Rhys Hoskins gets the last laugh.
Carlos Mendoza and Yohan Ramírez have been disciplined by MLB for throwing at the Milwaukee Brewers first baseman/DH on Saturday. Ramírez received a three-game suspension and an undisclosed fine but will appeal. The right-hander will be in a holding pattern of sorts until the completion of the appeal process.
Mendoza, the Mets’ first-year manager, received a one-game suspension and will serve it Sunday, when the season-opening series between the two clubs conclude at Citi Field.
In the seventh inning of the Mets’ 7-6 loss to the Brewers on Saturday, Ramírez threw behind Hoskins. The Mets were down 6-2 and Hoskins had driven in four of those runs for Milwaukee.
The pitch was not intentional, the Mets insisted. Ramírez, a pitcher who has historically struggled with control, said he simply lost control of his mid-90s MPH sinker when Hoskins came up in the seventh inning. The pitch was so high and tight that Hoskins was forced to duck.
“I was trying to throw my sinker inside,” Ramírez said through a translator. “Sometimes when I try to get it too [inside], the ball just just just runs. And honestly, with this type of weather. I don’t have the grip that I’m accustomed to having. So at that point, the ball just ran but I wasn’t trying to hit him.”
Hoskins disagreed.
“Big leaguers don’t miss by 8 feet,” he said. “Whether it was on purpose or not is really not for me to decide. But this game has had a way of policing itself for many, many years. So let’s focus on doing it the right way if we’re going to do that.”

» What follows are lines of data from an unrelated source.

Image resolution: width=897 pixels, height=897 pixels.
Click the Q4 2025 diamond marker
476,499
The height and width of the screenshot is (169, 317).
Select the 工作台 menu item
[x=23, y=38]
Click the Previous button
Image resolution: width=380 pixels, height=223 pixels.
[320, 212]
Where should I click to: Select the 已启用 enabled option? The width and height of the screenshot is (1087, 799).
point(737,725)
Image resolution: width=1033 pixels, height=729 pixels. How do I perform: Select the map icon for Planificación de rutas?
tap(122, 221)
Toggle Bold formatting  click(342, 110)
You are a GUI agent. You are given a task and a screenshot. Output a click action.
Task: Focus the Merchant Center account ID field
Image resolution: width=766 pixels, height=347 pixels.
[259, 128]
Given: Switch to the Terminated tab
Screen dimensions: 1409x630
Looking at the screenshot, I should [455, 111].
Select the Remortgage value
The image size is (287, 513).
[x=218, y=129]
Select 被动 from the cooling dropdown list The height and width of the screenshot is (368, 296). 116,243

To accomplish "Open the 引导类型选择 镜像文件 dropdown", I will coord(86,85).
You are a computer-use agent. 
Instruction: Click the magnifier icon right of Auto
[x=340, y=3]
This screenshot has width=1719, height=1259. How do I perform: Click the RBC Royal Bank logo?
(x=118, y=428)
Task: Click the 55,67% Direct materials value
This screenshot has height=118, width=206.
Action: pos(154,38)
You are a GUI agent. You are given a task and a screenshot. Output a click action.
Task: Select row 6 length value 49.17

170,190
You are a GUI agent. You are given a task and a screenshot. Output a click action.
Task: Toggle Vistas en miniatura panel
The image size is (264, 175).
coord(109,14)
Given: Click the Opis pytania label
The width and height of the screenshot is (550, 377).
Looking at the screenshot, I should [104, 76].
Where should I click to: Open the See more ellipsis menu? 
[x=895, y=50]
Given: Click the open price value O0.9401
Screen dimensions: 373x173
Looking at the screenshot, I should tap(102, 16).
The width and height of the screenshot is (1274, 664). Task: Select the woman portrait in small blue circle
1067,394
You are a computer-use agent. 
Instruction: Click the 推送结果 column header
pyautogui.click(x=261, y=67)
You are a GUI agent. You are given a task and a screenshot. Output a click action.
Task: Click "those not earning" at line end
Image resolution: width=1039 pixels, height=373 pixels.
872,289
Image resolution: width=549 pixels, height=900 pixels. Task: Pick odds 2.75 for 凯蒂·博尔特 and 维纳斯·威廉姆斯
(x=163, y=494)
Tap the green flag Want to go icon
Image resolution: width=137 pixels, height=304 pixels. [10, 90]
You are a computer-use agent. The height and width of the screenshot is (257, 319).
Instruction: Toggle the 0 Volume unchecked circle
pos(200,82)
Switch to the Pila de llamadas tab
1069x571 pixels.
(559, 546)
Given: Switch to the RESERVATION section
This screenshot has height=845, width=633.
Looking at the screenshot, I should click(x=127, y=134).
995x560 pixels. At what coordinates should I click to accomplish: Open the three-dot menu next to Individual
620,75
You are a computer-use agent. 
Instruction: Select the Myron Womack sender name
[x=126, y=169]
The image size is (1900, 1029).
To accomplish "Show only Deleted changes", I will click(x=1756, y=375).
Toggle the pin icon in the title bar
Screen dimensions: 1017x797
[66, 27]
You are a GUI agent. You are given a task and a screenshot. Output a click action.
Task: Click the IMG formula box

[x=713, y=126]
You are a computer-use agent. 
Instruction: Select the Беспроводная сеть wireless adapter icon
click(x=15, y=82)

This incident stemmed from one on Opening Day when Jeff McNeil took offense to a hard, late slide by Hoskins that knocked him off the second base bag. The benches and bullpens both cleared but no punches were thrown.
The slide was deemed legal.
“It’s not like we’re trying to hit them,” Mendoza said. “But what happened yesterday with a slide was legal. Our job is to get him out and we didn’t do a good job today. He was having a really good game and pretty much that was the game there.”
After Friday’s game, Hoskins insinuated that McNeil, an emotional player, was being a poor sport.
“A few choice words,” Hoskins told reporters Friday. “But I’ve played in this ballpark a bunch, and he just seems to be complaining when things aren’t going well and I think that’s kind of one of those moments. Maybe lost in the heat of the game a little bit. But again, I think it was just playing the game hard and playing the game the right way.”
Hoskins made a crybaby motion to McNeil during the scuffle and continued to taunt the Mets with the same motion from the dugout Saturday. However, the visitors had the upper hand with any gamesmanship, with Hoskins going 3-for-4 with a two-run homer, a two-run double, two runs scored and a walk as the DH in Milwaukee’s Saturday win.
A former first baseman for the Philadelphia Phillies, Hoskins has a history with the Mets. In 2019, former Mets’ right-hander Jacob Rhame threw at Hoskins after the Phillies in retaliation for two Mets being plunked earlier in the series. One night later, Hoskins homered off Rhame and took his time with a home run trot, taking 34.2 seconds to run around the bases.